JMIR Public Health Surveill. 2026 Feb 24;12:e69133. doi: 10.2196/69133.
ABSTRACT
BACKGROUND: Social determinants of health continue to drive persistent disparities in perioperative care. Our team has previously demonstrated racial and socioeconomic disparities in perioperative processes, notably in the administration of antiemetic prophylaxis, in several large perioperative registries. Given how neighborhoods are socially segregated in the United States, we examined geospatial clustering of perioperative antiemetic disparities.
OBJECTIVE: The study aimed to determine whether disparities in perioperative antiemetic prophylaxis exhibit geographic clustering based on neighborhood-level disadvantage and whether patients from disadvantaged communities are more likely to be undertreated after adjusting for individual postoperative nausea and vomiting risk.

● DATA BLOCK
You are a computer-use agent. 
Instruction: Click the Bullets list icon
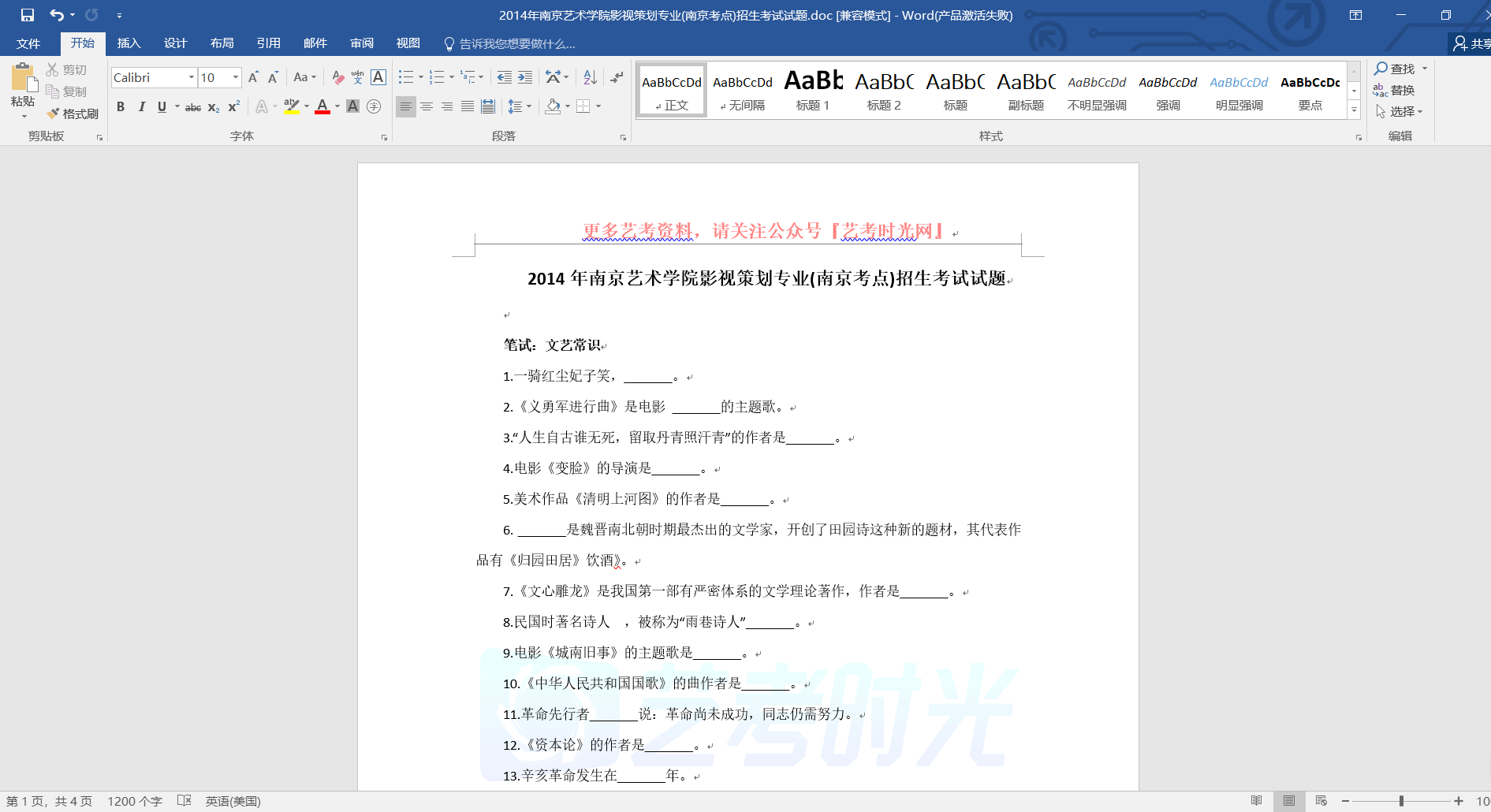[x=406, y=77]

● PROBLEM TO WORK ON
According to the abstract on perioperative antiemetic disparities, what did the study examine to account for how neighborhoods are socially segregated in the United States?

● RESPONSE
The study examined geospatial clustering of perioperative antiemetic disparities.